--- ORDEN DE TRABAJO A ---
Según el texto sobre Pedro Sánchez, ¿a qué partido se afilió en su juventud?
--- ORDEN DE TRABAJO B ---
Continúa el texto sobre la carrera política de Pedro Sánchez a partir de su última frase.
### FRAGMENTO ###
Es fácil imaginarse un Consejo del Gobierno con todos los ministros asintiendo a lo que dice el amado líder sin mover un músculo hasta la hora del aplauso final a su brillante intervención y después, al salir cada uno por su puerta dar un respiro de alivio después de tragarse semejante filípica.

Todo esto se entiende si se mira cómo ha sido la carrera política de Pedro Sánchez, abriéndose paso a machetazos hasta llegar a la presidencia del Gobierno y dejando un reguero de cadáveres políticos a sus espaldas sin la más mínima contemplación.

Los primeros pasos en la política

Pedro Sánchez logró ascender desde sus primeros días como militante socialista hasta convertirse en el presidente del Gobierno de España. Sánchez se unió al Partido Socialista Obrero Español (PSOE) en sus años de juventud, pero su liderazgo ha estado plagado de controversias. Su ascenso en el partido fue impulsado más por ambiciones personales que por una verdadera conexión con las necesidades del electorado. Sus decisiones y acciones han generado divisiones internas y han debilitado la credibilidad del PSOE como fuerza política.
### MATERIAL MOSTRADO ###
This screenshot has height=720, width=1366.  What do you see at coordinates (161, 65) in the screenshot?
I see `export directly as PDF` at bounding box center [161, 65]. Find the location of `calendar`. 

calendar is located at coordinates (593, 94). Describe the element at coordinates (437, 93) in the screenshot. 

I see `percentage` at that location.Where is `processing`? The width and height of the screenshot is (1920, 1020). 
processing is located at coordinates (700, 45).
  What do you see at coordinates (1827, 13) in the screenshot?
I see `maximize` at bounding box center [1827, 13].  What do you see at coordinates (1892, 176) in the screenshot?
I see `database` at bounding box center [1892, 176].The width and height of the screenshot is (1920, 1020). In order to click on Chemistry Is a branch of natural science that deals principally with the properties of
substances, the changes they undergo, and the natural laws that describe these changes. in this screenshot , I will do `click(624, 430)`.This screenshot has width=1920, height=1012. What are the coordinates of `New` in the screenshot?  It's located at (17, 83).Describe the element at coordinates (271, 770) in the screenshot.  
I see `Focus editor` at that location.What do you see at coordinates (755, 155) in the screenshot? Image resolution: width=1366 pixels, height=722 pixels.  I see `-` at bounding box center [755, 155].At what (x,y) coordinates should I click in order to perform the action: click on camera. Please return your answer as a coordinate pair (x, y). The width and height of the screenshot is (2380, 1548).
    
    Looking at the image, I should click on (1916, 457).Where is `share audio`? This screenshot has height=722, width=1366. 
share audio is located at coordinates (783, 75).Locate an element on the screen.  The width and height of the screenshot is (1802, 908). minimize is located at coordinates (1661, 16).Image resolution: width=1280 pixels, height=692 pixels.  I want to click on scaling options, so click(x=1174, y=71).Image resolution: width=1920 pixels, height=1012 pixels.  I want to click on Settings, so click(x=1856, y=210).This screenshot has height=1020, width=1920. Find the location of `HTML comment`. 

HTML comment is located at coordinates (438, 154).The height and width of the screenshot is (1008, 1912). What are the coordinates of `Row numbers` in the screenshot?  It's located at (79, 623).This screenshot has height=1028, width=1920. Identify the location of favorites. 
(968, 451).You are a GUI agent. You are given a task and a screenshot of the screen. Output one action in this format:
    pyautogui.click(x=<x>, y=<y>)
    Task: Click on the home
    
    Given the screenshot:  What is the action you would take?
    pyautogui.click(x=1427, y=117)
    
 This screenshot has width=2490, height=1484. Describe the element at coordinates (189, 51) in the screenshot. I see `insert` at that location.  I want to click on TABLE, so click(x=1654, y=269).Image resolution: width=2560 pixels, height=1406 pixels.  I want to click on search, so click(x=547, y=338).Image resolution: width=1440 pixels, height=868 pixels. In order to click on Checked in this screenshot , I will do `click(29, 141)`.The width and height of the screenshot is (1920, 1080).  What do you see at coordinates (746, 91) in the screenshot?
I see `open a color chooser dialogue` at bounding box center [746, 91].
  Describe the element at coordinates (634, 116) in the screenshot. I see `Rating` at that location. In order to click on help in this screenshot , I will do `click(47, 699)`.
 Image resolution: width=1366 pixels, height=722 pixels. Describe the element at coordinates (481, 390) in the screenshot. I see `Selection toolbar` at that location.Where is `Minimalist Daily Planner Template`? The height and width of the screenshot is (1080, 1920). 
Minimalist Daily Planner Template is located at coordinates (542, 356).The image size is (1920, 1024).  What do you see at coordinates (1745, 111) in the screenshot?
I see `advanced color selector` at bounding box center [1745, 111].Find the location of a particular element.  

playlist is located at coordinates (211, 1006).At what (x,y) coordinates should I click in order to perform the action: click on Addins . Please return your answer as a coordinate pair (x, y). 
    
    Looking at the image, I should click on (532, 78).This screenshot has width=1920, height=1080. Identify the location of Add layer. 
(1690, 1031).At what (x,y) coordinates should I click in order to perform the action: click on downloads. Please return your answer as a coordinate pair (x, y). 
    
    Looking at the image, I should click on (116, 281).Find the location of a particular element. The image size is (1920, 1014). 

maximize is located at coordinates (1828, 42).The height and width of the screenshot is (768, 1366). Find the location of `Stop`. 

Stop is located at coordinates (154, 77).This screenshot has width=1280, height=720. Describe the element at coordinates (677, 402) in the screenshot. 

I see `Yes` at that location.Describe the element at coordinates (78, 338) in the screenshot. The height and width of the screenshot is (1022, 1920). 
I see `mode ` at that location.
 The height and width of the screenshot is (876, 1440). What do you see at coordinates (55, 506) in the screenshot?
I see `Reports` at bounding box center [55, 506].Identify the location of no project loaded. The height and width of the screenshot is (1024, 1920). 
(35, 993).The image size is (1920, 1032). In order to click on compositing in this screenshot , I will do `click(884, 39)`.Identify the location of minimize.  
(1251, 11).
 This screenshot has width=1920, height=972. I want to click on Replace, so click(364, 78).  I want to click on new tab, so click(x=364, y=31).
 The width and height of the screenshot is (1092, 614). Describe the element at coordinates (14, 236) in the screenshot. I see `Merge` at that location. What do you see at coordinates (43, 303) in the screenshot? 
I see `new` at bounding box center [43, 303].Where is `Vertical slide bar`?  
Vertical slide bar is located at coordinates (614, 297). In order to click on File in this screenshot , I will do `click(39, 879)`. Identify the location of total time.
###
--- RESPUESTA A ---
Al Partido Socialista Obrero Español (PSOE).

--- RESPUESTA B ---
Durante su mandato como secretario general del PSOE, Sánchez ha sido objeto de críticas por su manejo autoritario y su falta de transparencia. En 2016, su obstinación por imponer su voluntad llevó a una división interna que culminó con su dimisión. Sin embargo, su regreso al liderazgo del partido en 2017 estuvo marcado por sospechas de manipulación de las primarias internas, lo que levantó dudas sobre la legitimidad de su liderazgo.

La moción de censura y el caos político

La moción de censura presentada por Sánchez contra el presidente Mariano Rajoy fue un claro ejemplo de su táctica oportunista y su falta de respeto por las instituciones democráticas. Aprovechándose de la debilidad de la situación política, Sánchez se alzó con el cargo de presidente del Gobierno sin contar con un respaldo popular contundente, de hecho con los peores resultados históricos del PSOE pero con una sorprendente habilidad para pactar sin miramientos con partidos de todo el espectro político, incluidos los que se declaran antiespañoles o que llevan a condenados por terrorismo en sus listas. Esto generó un clima de incertidumbre y una inestabilidad política que ha perjudicado al país.

La gestión económica de Sánchez ha dejado mucho que desear. Sus políticas han llevado a un aumento descontrolado de la deuda pública, comprometiendo la estabilidad financiera del país a largo plazo. Sus decisiones basadas en populismo y la falta de una estrategia económica sólida han dañado la confianza de los inversores y han debilitado el crecimiento y el empleo en España, pese a contratar cientos de miles de nuevos empleados públicos y los esfuerzos por de su Ministra de Trabajo por falsear los datos inventándose los fijos discontinuos.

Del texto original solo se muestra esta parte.